CIA Director Panetta Melts Down

News it out that Attorney General Eric Holder will indeed appoint a special prosecutor to investigate torture, as his department has recommended.

Washington Post:

Attorney General Eric H. Holder Jr. has decided to appoint a prosecutor to examine nearly a dozen cases in which CIA interrogators and contractors may have violated anti-torture laws and other statutes when they allegedly threatened terrorism suspects, according to two sources familiar with the move.

Holder is poised to name John Durham, a career Justice Department prosecutor from Connecticut, to lead the inquiry, according to the sources, who spoke on condition of anonymity because the process is not complete.

Durham's mandate, the sources added, will be relatively narrow: to look at whether there is enough evidence to launch a full-scale criminal investigation of current and former CIA personnel who may have broken the law in their dealings with detainees. Many of the harshest CIA interrogation techniques have not been employed against terrorism suspects for four years or more.

While that doesn't rule out investigating possible executive branch instigators, it doesn't explicitly call for it either.
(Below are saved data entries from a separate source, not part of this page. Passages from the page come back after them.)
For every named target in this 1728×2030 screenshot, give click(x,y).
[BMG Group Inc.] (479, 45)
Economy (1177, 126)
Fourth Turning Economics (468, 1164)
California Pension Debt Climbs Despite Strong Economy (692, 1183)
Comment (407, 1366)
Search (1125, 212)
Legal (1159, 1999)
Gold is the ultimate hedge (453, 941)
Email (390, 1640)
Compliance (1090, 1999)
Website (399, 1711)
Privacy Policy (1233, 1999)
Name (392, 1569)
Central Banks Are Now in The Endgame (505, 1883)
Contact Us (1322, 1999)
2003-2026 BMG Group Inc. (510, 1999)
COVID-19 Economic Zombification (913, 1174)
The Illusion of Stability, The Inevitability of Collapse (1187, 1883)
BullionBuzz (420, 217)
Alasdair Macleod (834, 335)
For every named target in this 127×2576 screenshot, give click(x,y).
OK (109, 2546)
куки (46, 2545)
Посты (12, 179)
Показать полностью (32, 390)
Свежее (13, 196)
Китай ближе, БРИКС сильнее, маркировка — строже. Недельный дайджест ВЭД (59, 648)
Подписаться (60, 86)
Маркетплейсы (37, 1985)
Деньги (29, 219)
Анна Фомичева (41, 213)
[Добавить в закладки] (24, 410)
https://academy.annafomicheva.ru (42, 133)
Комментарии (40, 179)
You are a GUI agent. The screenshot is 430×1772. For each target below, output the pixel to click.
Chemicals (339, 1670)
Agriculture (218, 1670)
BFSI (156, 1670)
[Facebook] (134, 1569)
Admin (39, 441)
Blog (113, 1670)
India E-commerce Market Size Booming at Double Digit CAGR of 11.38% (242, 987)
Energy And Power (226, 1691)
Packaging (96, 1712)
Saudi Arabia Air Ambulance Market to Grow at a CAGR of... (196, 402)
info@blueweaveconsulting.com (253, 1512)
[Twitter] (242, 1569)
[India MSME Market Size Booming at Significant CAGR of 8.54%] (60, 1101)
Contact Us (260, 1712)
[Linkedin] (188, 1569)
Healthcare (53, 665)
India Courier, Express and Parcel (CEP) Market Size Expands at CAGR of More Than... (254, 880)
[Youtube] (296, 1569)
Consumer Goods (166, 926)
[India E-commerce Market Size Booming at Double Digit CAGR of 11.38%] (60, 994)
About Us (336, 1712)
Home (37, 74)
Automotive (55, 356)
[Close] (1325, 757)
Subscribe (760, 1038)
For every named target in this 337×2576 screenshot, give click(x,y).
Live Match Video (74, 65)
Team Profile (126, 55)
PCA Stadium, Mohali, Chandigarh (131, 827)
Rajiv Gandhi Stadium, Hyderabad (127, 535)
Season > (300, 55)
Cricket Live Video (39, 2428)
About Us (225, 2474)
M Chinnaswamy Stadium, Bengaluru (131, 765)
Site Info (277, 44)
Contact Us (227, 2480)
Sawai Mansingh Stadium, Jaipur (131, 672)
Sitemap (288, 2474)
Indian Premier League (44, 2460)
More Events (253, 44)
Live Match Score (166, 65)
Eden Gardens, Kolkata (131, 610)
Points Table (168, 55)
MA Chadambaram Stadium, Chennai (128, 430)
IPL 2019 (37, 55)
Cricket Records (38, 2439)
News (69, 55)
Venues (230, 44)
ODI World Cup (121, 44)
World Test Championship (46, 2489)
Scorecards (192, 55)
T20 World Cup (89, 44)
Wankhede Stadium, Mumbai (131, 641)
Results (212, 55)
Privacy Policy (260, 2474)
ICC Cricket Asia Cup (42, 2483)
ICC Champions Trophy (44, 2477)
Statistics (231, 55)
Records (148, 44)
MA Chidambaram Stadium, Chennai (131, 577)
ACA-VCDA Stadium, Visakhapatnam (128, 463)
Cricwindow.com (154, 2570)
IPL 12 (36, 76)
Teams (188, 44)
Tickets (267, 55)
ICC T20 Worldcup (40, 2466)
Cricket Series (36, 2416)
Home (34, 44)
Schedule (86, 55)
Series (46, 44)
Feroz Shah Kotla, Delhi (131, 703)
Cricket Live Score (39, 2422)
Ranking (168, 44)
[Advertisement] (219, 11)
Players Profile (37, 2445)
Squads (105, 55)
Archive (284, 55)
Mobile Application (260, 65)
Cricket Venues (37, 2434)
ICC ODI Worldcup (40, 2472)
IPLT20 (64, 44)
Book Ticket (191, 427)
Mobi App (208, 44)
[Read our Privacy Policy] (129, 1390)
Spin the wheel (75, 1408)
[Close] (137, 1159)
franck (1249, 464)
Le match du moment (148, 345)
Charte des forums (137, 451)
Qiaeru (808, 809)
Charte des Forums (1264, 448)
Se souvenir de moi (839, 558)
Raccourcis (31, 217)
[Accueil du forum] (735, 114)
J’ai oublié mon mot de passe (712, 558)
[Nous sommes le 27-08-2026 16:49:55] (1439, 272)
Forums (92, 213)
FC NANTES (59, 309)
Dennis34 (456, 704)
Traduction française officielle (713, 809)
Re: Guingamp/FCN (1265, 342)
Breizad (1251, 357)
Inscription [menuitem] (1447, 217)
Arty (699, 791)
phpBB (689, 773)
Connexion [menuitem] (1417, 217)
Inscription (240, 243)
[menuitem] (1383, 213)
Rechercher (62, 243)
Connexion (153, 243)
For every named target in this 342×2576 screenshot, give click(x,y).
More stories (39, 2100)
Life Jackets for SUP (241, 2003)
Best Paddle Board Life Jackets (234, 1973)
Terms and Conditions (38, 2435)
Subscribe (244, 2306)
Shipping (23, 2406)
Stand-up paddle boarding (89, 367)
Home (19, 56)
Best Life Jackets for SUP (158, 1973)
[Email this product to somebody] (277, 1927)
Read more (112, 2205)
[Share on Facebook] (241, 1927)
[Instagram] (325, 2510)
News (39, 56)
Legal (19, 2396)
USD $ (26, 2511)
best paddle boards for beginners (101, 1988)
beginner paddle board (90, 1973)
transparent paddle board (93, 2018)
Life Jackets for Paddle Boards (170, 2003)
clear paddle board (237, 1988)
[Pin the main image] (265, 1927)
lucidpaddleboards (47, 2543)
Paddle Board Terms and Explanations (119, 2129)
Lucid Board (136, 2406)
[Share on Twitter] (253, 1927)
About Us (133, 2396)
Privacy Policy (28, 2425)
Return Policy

On that count, it seems we'll have to wait for Durham's recommendations.

Leon PanettaIt turns out that CIA Director Leon Panetta wasn't too happy about the idea of an investigation, getting into a "profanity-laced screaming match" with a "senior White House staff member," according to ABC News. In addition, Huffington Post reports that this just isn't Leon's day.

"Panetta was apparently also upset over the release, happening today, of an internal 2004 report on CIA torture," the website reports. "In a letter to agency employees Monday morning, Panetta preemptively defended CIA practices. 'The Agency sought and received multiple written assurances that its methods were lawful,' he wrote. (The message was also sent to reporters.) Panetta called the information contained in the inspector general's report 'old news.'"

I've got news for the director; old crimes are still crimes and the fact that everyone knows about them is a pretty lousy defense of them. Panetta seems to think this is a sort of territorial dispute, with one executive branch agency muscling in on the business of another, but the fact is that if crimes were committed, the Justice Department has jurisdiction. The CIA is not a government unto itself. Panetta's apparrent misunderstanding of that fact is disturbing.